He walked with me up the stone-stairway and into my boudoir, until we got to the very door of my room, and then suddenly he took up both my hands and kissed them passionately.

I felt the colour rushing to my cheeks and I had an almost irresistible impulse to do something in return. But conquering it with a great effort, I turned quickly into my bedroom, shut the door, pulled down the blinds and then sat and covered my face and asked myself, with many bitter pangs, if it could possibly be true (as I had been taught to believe) that our nature was evil and our senses were always tempting us to our destruction.

Several hours passed while I sat in the darkness with this warfare going on between my love and my religion, and then Price came to dress me for dinner, and she was full of cheerful gossip.

"Men are such children," she said; "they can't help giving themselves away, can they?"

It turned out that after I had left the lawn she had had some conversation with Martin, and I could see that she was eager to tell me what he had said about myself.

"The talk began about your health and altered looks, my lady. 'Don't you think your mistress is looking ill?' said he. 'A little,' I said. 'But her body is not so ill as her heart, if you ask me,' said I."

"You never said that, Price?"

"Well, I could not help saying it if I thought so, could I?"

"And what did he say?"

"He didn't say anything then, my lady, but when I said, 'You see, sir, my lady is tied to a husband she doesn't love,' he said, 'How can she, poor thing? 'Worse than that,' I said, 'her husband loves another woman.' 'The fool!

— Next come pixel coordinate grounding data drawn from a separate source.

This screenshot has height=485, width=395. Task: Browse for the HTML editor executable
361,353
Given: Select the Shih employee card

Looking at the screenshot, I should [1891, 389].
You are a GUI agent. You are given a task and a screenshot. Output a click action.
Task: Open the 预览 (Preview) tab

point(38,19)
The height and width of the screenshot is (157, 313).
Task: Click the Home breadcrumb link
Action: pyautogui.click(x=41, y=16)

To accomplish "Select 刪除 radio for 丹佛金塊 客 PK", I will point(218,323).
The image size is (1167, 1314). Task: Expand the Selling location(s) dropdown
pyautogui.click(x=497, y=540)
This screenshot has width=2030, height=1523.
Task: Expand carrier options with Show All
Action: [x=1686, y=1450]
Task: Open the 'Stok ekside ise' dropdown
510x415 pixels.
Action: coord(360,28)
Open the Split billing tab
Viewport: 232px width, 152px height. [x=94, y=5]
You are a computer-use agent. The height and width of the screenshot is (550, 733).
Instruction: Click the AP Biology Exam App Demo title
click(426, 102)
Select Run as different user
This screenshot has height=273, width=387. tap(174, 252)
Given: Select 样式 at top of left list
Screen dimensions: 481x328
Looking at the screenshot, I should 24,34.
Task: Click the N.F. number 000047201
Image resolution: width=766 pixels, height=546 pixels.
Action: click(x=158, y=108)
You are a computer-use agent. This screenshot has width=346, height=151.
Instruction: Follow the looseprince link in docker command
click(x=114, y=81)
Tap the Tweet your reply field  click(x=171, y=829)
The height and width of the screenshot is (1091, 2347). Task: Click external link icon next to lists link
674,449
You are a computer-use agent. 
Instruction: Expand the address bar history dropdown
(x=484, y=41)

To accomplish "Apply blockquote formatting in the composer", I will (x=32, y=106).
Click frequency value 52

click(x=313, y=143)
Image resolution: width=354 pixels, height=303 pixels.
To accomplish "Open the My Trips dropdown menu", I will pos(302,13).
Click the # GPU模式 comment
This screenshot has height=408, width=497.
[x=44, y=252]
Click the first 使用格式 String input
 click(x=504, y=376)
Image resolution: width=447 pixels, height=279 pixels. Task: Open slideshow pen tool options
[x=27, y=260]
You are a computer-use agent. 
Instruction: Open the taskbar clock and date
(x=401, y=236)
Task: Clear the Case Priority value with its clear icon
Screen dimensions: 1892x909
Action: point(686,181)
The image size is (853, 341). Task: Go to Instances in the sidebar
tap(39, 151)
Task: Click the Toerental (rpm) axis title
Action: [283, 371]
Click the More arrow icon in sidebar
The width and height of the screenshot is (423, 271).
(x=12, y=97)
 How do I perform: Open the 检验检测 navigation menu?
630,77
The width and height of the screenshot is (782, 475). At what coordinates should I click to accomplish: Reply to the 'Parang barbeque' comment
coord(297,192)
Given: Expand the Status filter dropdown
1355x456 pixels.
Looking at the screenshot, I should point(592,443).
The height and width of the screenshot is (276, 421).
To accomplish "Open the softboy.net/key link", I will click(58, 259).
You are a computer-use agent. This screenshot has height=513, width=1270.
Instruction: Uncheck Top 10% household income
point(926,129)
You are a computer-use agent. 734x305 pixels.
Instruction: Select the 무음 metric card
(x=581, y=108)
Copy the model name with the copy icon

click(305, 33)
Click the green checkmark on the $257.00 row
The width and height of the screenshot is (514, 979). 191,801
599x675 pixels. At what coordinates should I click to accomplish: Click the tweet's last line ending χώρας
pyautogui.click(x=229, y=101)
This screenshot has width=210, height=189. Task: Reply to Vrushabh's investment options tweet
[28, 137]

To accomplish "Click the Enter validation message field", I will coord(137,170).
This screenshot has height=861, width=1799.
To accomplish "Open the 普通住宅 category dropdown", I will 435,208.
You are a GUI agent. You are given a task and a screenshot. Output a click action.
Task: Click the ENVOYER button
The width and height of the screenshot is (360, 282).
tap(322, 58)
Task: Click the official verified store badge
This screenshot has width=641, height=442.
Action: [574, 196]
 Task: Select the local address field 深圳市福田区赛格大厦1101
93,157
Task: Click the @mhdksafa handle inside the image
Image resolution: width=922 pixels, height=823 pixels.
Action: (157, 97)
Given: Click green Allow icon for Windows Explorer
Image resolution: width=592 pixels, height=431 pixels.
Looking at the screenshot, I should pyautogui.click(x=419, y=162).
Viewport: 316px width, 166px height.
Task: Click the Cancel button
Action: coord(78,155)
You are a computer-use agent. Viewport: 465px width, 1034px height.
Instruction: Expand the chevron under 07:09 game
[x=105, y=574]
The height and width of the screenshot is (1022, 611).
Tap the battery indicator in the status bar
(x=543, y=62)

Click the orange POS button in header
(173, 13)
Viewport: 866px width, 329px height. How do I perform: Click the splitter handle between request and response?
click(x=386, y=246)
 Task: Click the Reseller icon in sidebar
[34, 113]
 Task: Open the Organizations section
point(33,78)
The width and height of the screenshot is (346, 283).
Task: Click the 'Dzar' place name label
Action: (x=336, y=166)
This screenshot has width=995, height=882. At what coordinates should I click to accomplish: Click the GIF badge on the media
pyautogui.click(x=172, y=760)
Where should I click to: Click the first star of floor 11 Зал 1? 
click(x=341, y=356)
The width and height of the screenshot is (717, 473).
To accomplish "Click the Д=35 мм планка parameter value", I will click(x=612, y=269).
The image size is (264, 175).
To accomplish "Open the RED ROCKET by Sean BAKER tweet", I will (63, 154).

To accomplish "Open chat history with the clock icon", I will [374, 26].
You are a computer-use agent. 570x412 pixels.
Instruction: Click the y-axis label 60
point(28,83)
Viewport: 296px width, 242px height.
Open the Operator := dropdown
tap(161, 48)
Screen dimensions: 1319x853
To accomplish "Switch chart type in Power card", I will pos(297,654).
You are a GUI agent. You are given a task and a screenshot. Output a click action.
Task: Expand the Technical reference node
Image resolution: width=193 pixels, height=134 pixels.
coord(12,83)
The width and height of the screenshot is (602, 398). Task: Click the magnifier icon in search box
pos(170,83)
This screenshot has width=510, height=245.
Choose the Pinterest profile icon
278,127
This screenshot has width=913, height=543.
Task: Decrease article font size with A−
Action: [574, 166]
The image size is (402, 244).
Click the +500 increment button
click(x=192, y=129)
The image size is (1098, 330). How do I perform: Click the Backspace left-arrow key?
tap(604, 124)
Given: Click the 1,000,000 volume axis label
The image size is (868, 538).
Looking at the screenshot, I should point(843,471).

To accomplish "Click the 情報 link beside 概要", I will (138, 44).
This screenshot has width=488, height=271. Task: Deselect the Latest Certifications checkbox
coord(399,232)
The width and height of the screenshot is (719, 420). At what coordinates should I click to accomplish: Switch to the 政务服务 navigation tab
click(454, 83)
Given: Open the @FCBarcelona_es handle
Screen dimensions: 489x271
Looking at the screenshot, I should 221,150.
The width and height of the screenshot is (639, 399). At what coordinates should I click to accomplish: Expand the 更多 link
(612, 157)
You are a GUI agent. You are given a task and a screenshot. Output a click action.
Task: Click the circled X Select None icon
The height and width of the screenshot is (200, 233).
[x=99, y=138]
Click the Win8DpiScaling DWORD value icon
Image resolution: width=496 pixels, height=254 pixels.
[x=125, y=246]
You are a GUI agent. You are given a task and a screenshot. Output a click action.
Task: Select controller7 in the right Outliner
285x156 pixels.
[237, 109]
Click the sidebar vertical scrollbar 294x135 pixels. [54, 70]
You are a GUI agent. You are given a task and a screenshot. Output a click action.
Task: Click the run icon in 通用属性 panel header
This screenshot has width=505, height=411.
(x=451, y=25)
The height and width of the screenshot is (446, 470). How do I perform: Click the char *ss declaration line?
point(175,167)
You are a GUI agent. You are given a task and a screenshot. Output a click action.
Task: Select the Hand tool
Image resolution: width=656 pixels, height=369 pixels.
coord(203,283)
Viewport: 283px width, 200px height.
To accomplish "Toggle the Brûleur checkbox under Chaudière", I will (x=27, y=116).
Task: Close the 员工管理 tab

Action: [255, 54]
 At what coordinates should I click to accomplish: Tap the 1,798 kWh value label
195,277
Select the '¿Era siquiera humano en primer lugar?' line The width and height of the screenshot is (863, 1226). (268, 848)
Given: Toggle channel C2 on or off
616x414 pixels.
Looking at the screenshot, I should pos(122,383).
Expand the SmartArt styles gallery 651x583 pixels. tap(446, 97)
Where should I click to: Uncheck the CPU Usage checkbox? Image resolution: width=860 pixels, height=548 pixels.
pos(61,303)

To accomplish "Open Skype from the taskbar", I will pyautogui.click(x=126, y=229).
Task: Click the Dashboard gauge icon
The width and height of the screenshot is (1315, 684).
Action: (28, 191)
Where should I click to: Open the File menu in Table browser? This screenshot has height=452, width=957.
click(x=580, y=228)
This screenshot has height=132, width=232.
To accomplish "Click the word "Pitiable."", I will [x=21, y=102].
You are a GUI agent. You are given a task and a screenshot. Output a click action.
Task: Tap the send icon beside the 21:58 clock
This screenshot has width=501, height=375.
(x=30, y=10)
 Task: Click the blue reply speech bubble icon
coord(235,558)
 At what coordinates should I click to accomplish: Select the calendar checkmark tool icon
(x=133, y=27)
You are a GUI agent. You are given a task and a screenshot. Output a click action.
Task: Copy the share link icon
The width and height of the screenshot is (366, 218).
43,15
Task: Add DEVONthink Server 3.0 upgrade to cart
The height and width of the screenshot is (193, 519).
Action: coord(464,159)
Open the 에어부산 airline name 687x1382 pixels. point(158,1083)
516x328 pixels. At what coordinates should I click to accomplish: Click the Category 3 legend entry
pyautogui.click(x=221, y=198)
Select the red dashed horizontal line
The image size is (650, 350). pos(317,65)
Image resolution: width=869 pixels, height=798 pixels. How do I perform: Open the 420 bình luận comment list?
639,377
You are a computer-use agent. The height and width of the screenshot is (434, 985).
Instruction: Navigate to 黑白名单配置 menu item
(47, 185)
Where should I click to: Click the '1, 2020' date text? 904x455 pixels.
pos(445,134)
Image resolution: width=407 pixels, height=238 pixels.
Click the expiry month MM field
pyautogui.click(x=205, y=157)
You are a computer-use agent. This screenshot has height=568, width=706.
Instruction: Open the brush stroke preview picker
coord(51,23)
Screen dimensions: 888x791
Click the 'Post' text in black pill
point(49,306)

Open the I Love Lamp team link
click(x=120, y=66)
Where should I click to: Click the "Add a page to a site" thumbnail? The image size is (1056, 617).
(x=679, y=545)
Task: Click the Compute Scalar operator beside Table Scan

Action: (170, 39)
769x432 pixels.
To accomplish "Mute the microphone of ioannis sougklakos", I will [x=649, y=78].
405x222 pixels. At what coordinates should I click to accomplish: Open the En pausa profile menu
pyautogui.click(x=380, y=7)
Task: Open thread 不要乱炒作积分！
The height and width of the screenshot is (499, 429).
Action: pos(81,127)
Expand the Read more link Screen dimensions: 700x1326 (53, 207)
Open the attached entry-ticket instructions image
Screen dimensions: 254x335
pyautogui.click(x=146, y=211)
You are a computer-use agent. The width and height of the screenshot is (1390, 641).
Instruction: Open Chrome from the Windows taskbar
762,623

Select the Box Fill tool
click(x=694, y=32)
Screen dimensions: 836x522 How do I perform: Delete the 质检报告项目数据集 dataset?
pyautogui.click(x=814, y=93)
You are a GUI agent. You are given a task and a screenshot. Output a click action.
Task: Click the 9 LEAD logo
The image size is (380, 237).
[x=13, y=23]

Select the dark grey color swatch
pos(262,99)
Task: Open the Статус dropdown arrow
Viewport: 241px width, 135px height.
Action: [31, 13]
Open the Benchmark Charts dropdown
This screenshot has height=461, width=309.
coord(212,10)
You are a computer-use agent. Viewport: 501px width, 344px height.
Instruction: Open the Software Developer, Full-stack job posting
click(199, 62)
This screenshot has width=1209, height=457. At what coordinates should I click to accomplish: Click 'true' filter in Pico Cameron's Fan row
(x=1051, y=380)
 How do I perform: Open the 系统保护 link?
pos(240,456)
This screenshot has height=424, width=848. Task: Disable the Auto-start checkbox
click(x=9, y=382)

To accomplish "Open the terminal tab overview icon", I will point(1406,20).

Where does he keep his eyes?' said he. 'Worse still,' said I, 'he flaunts his infidelities in her very face.' 'The brute!' he said, and his face looked so fierce that you would have thought he wanted to take his lordship by the throat and choke him. 'Why doesn't she leave the man?' said he. 'That's what I say, sir, but I think it's her religion,' I said. 'Then God help her, for there's no remedy for that,' said he. And then seeing him so down I said, 'But we women are always ruled by our hearts in the long run.' 'Do you think so?' said he. 'I'm sure of it,' said I, 'only we must have somebody to help us,' I said. 'There's her father,' said he. 'A father is of no use in a case like this,' I said, 'especially such a one as my lady's is, according to all reports. No,' said I, 'it must be somebody else—somebody who cares enough for a woman to risk everything for her, and just take her and make her do what's best for herself whether she likes it or not. Now if somebody like that were to come to my lady, and get her out of her trouble,' I said. . . . 'Somebody will,' said he. 'Make your mind easy about that. Somebody will,' he said, and then he went on walking to and fro."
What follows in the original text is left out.